Picking a 'canonical' transcript

To assign a 'coding length' to each gene, we have to deal with the fact that genes have multiple transcripts. Suggestion: let's solve this by picking one 'represenative' transcript per gene - the one with the longest coding length.

Note

As it happens, Ensembl also create a list of 'canonical' transcripts as described on this page. According to that page:

"For accurate analysis, we recommend that more than one transcripts at a locus may need to be considered, however, we designate a single Ensembl Canonical transcript per locus to provide consistency when only one transcript is required"

For some species, the Ensembl canonical transcript can be found in the tsv folder on the Ensembl FTP site (at least it's there for humans in release 108). However, the file isn't there for all species, making it a bit difficult for us.

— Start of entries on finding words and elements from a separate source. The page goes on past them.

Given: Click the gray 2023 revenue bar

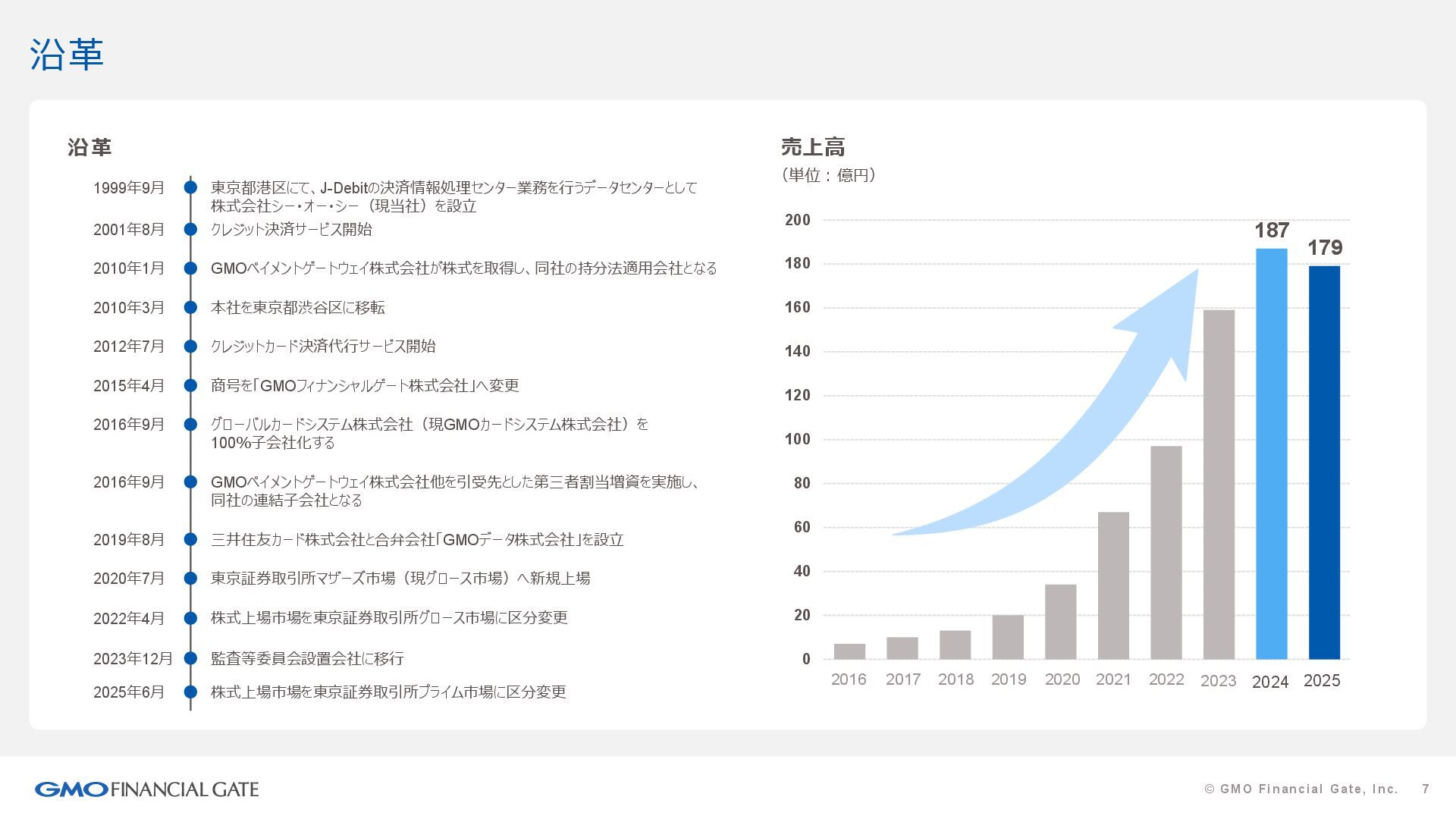Looking at the screenshot, I should pos(1219,485).
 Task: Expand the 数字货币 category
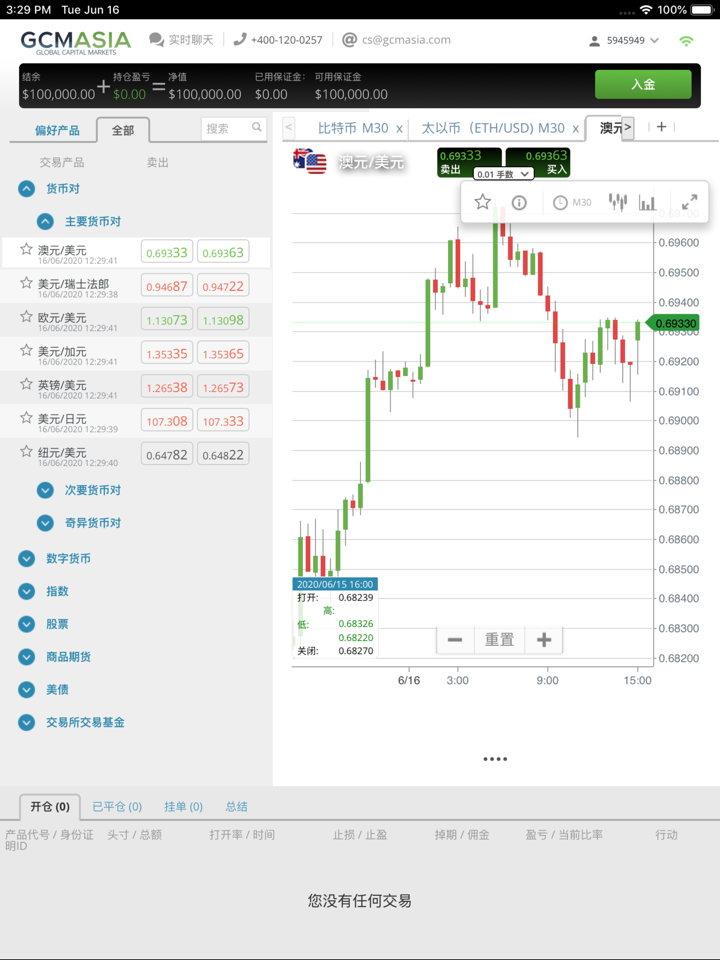coord(27,559)
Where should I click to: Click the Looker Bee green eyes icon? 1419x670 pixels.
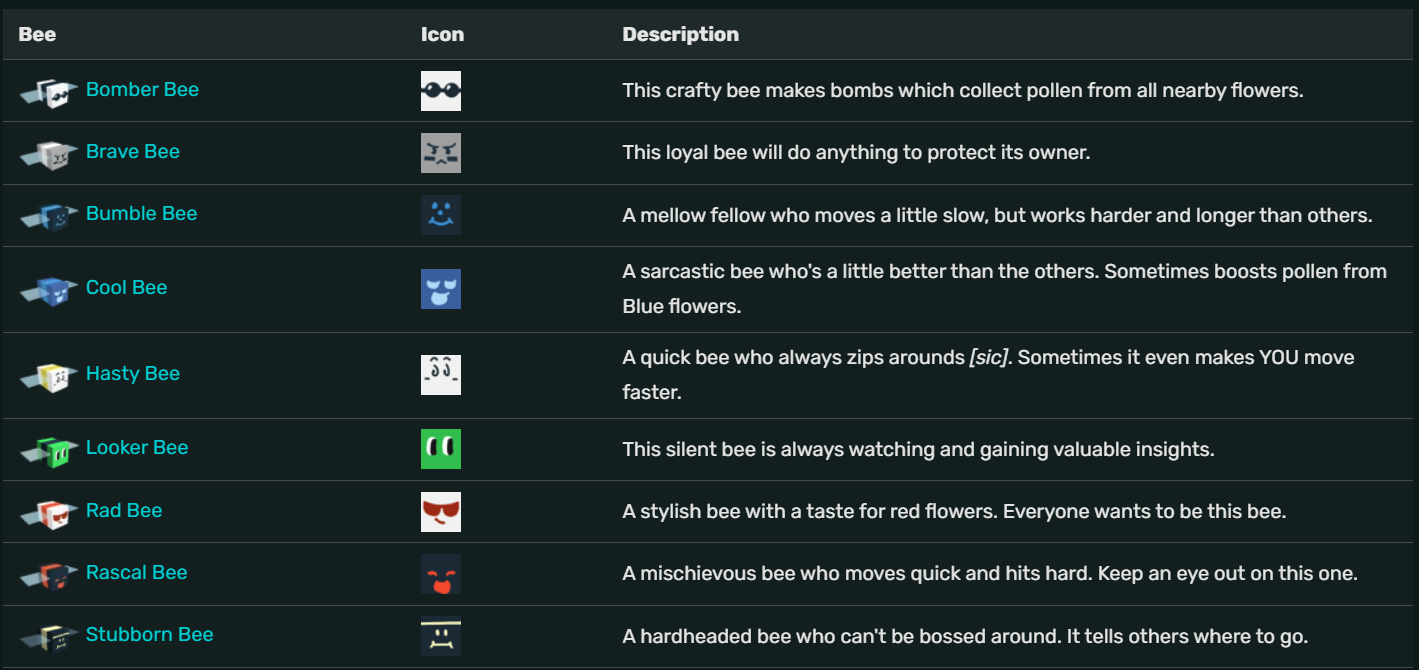point(441,448)
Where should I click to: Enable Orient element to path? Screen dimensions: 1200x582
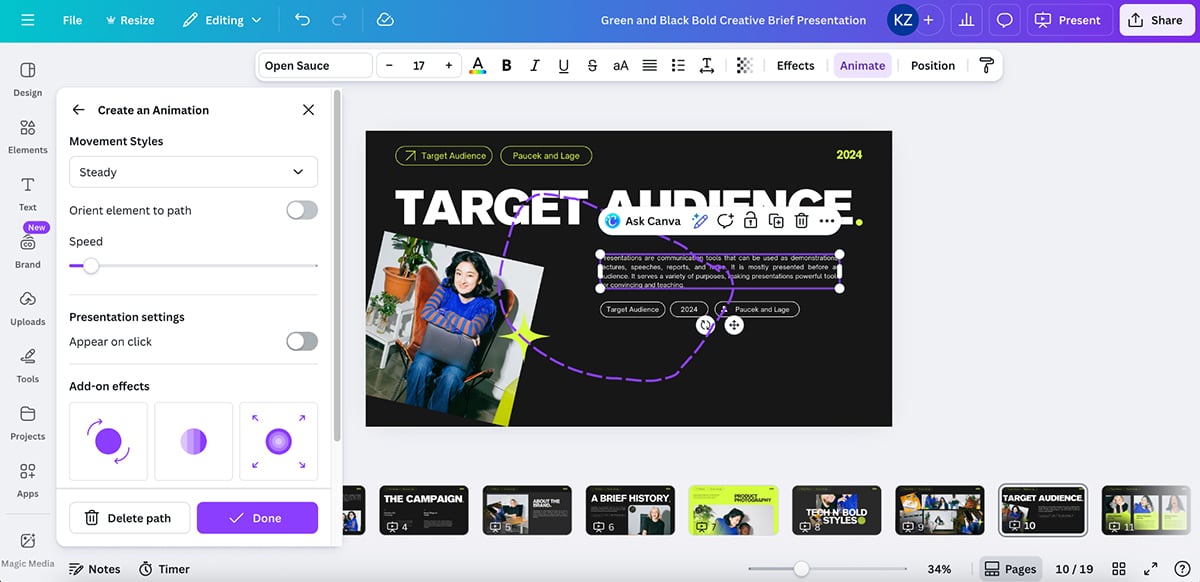(x=301, y=210)
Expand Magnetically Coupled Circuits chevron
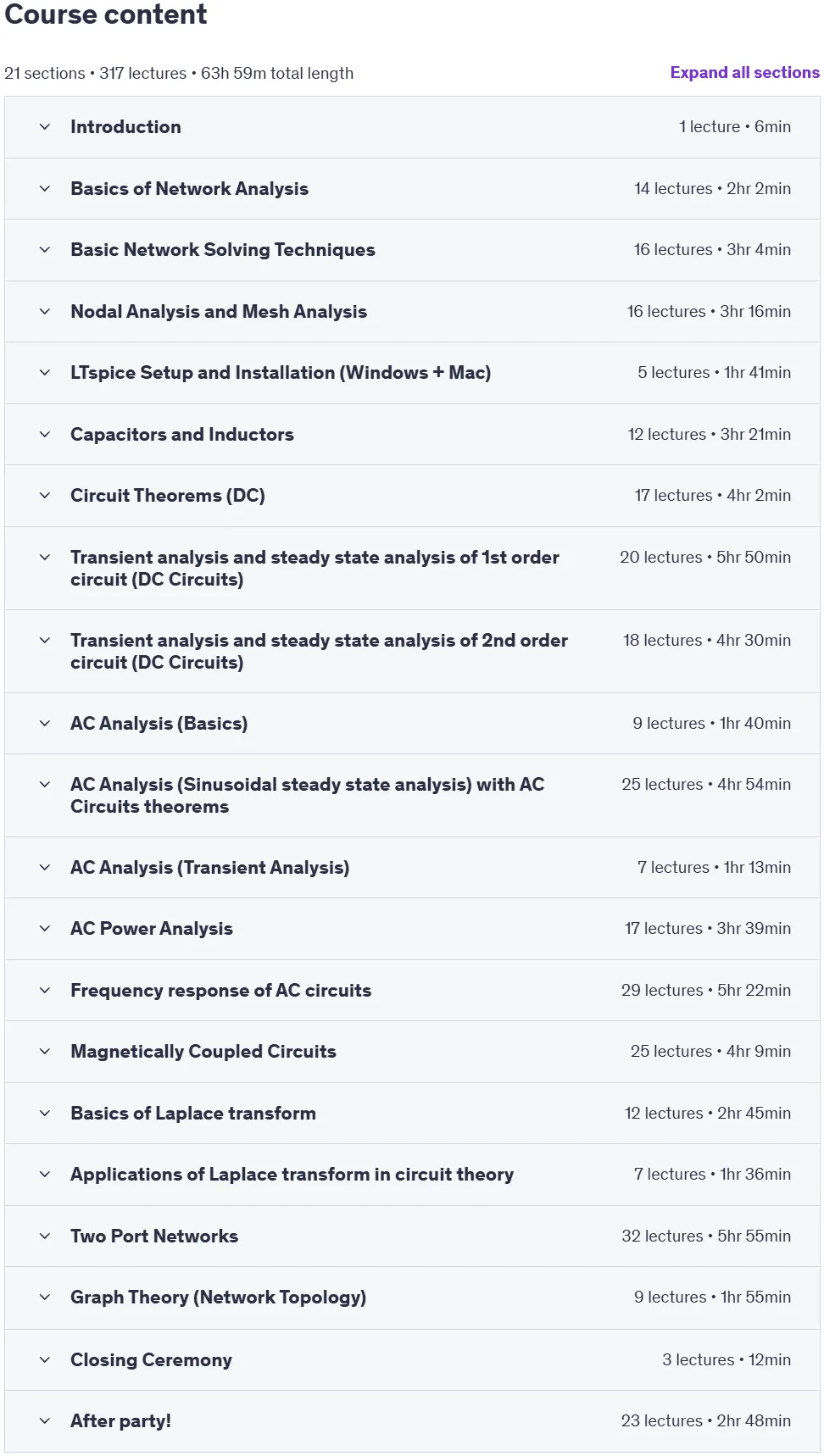The height and width of the screenshot is (1456, 824). 45,1052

However that page also says:

“Default” selection: in the absence of the data above (which currently applies to all non-human genomes), transcripts prioritised accordingly, choosing the one with the longest combined exon length:
protein-coding ...

In other words - they're suggesting the coding sequence length as a reasonable default choice. So that's what we'll compute here.

In fact computing the transcript with the longest coding sequence turns out to be quite easy now. First, let's sort our transcripts-with-cds-length dataframe by length, to put the longest ones at the top:

transcripts_and_cds = (
    transcripts_and_cds
    %>% arrange(
            dataset,
            gene_id,
            transcript_id,
            desc( cds_length )
    )
)

If you look at the output and find genes that appear more than once (multiple transcripts) you should now see that they come in order of decrease cds_length. Now let's capture those by using head to extract just the first entry for each gene:

canonical_transcripts = (
    transcripts_and_cds
    %>% group_by( dataset, gene_id )
    %>% summarise(
        canonical_transcript_id = head( transcript_id, 1 ),
        cds_start = head( cds_start, 1 ),
        cds_end = head( cds_end, 1 ),
        cds_length = head( cds_length, 1 )
    )
)

Note

You must always sanity check the results! At the very least you should check some genes by hand to ensure this has got the answer right. (Doing this also gets you used to filtering and manipulating dataframes, so it's good practice too.)

As a last point, let's link the genes back to the canonical transcripts:

genes = inner_join(
    genes,
    canonical_transcripts,
    by = c( "dataset", "gene_id" )
)

Congratulations! You now have a table of genes, with a somewhat sensibly-chosen canonical transcript, and the coding sequence length!